Add prometheus metric #57

tliefheid · 2022-10-07T13:08:22Z

No description provided.

alexliesenfeld · 2022-10-20T08:09:54Z

Thanks! I'll look into it soon!

alexliesenfeld

Thanks again for this PR. Your approach seems to be to add the Prometheus related functionality right into the core library itself. Because Prometheus is only one tool out of many out there, I'd like the idea of separating this functionality out into it's own handler extension. Do you think we could use the ResultWriter interface for this and allow to export Prometheus specific health check status using the WithResultWriter config option instead?

tliefheid · 2022-10-24T09:05:16Z

not sure how you imagine this to work.
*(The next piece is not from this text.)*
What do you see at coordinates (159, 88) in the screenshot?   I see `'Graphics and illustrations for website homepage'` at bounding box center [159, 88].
Cause who will register the metrics (gauges/counters) cause that is how prometheus works. if you expect it so send back some details, then it is still up to the user to set the gauges and counters. imho prometheus is one of the most commonly used metrics tools out there.
i'm happy to update this, don't get me wrong. i'm not that familiar as you with the whole concept of the interfaces you have. just getting some more background info and context from you :)
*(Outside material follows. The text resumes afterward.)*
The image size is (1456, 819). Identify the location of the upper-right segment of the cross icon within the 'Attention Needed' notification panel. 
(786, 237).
akhy · 2022-10-25T05:26:42Z

Agree, adding a bunch of extra deps to go.mod is not a good idea for this small lib. I also like @alexliesenfeld 's idea to make the metrics lib implement ResultWriter interface in a separate project.

About the metrics format, I don't feel mapping discrete up/down/unknown to 0/1/2 value is right. I'm still not sure but I think I'm going to make my own format which is more or less like this:

# if service1 is up
app_name_health{name="service1", status="up"} 1
app_name_health{name="service1", status="down"} 0
app_name_health{name="service1", status="unknown"} 0

# if service1 is down
app_name_health{name="service1", status="up"} 0
app_name_health{name="service1", status="down"} 1
app_name_health{name="service1", status="unknown"} 0

# if service1 is unknown
app_name_health{name="service1", status="up"} 0
app_name_health{name="service1", status="down"} 0
app_name_health{name="service1", status="unknown"} 1

This way, we can create a fine grained and unambiguous prom query/aggregation.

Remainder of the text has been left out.